NATO Expands, Putin Won’t Like This

On August 3, the U.S. Senate approved Finland and Sweden’s membership in NATO, broadening the western military alliance in reaction to the Russia-Ukraine conflict.

The vote was overwhelmingly bipartisan.

The Senate Votes

The Senate approved the passage of the two nations’ accession articles by a vote of 95-1. The majority of the chamber has to vote in favor of the ratification.

On July 11, Joe Biden sent the procedures for confirmation to the Senate for approval in an effort to expedite admission for the two nations.

Senator Josh Hawley abstained from the vote. Sen. Rand Paul neither supported nor opposed the passage; instead, he cast a “present” vote.

The embassies of Finland and Sweden were summoned to the House gallery to see the vote by Majority Leader Chuck Schumer.

“This is significant in substance and sends a message to Russia. They are powerless to frighten either America or Europe,” he declared on the floor of the Senate.

Finland and Sweden also already take part in NATO and operations that are headed by the United States, according to Senate Minority Leader Mitch McConnell.

He said, “Sweden is investing considerable expenditures in upgrading its military and Finland already fulfills NATO’s budget objective.”

“Even with the abilities these forces now possess, they will increase burden sharing within the partnership and provide real, integrated military capabilities to the partnership on day one.”

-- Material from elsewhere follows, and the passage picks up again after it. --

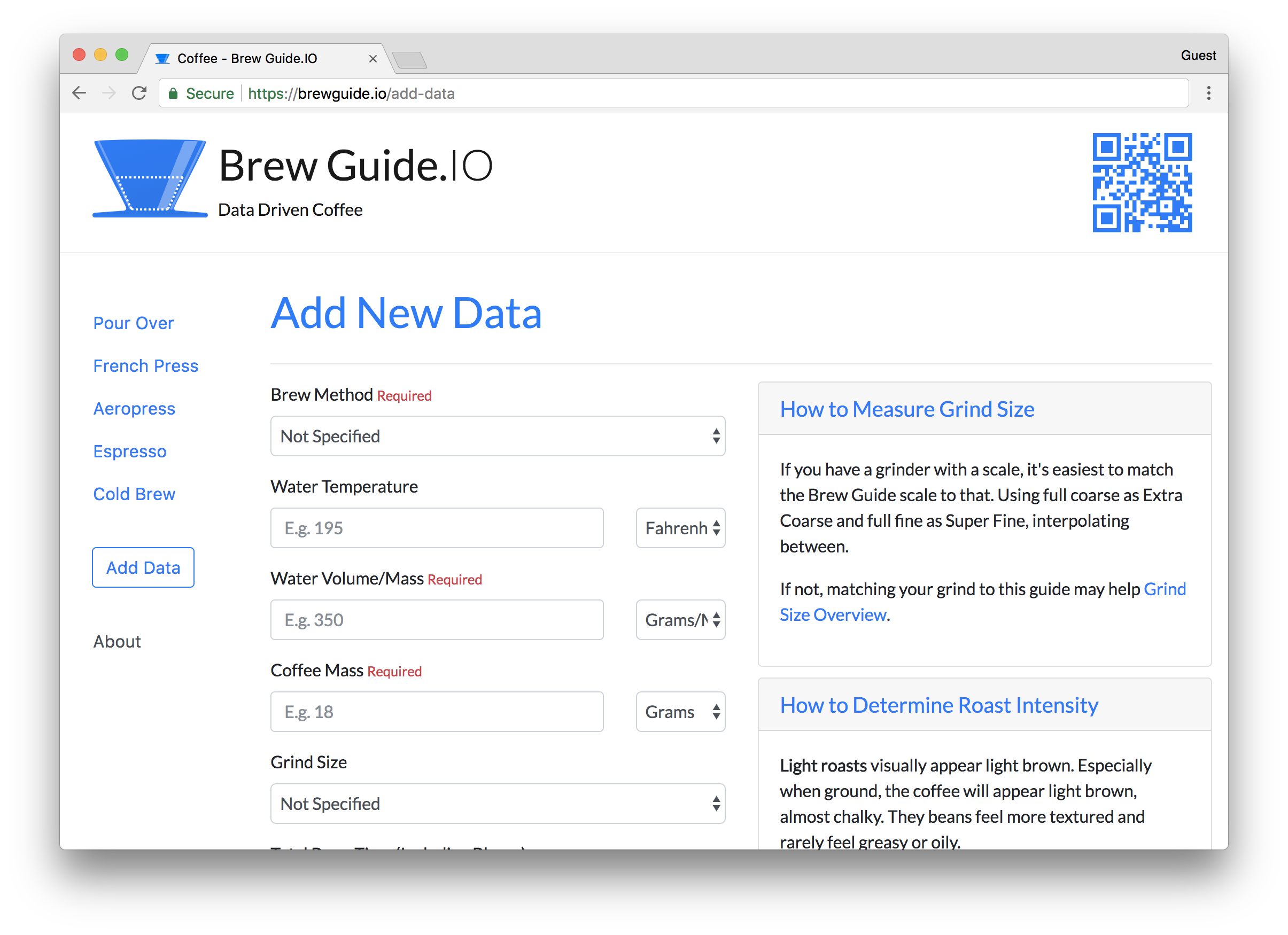Open the Grind Size dropdown
The image size is (1288, 935).
(498, 803)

“Furthermore, there is no doubt their arrival explicitly serves our interests. These nations have been American allies in defense for a long time.”

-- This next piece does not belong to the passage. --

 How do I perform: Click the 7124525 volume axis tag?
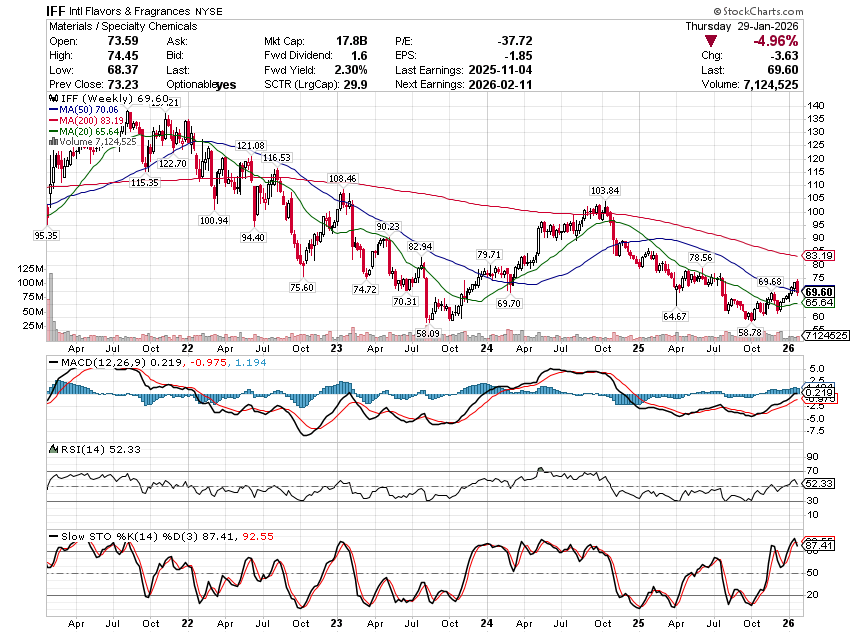pos(830,336)
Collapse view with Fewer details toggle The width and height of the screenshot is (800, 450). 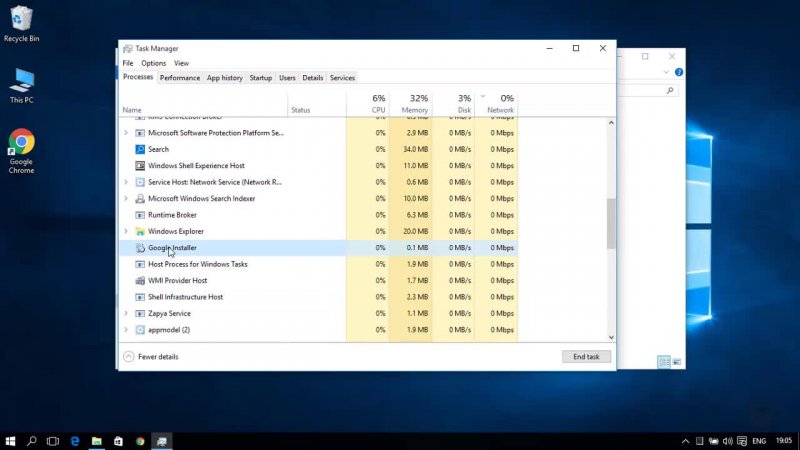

“Even greater collaboration with these countries will help us confront Russia and China,” McConnell continued. “With their inclusion, America will become stronger and safer.”

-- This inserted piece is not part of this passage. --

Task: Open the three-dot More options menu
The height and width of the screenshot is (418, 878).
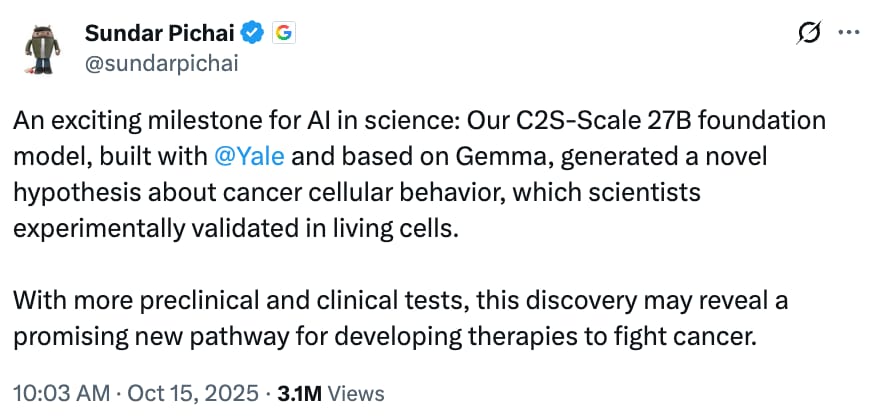Action: [x=848, y=34]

The World is Mobilizing For War

“Today’s decision to extend NATO gives a clear choice: either we invest more in Europe – more soldiers, more assets, more expenditure – or we concentrate on our top opponent, China,” said Hawley.

He opposes the confirmation and previously stated his reasons why in a message via Twitter on Aug. 3. Putin claims Russia has “no problems.”

On June 29, Finland and Sweden were officially asked to join NATO when Turkey, a member of NATO, dropped its veto.


Vladimir Putin, the president of Russia, stated Moscow has “no issue” with Helsinki and Stockholm entering NATO. He declared there are “no geographical disparities” between the two cities.

Though he warned if Russia felt threatened, it would take measures of any type.

The Russian president declared, “If NATO soldiers and equipment are placed, we will be forced to reply in kind and generate the same dangers for areas in which threats against us are made.”

“There were no issues between us, but there will undoubtedly be difficulties now,” he continued. “If there is a danger to us, I say, this is evident and unavoidable.”This article appeared in Powerhouse News and has been published here with permission.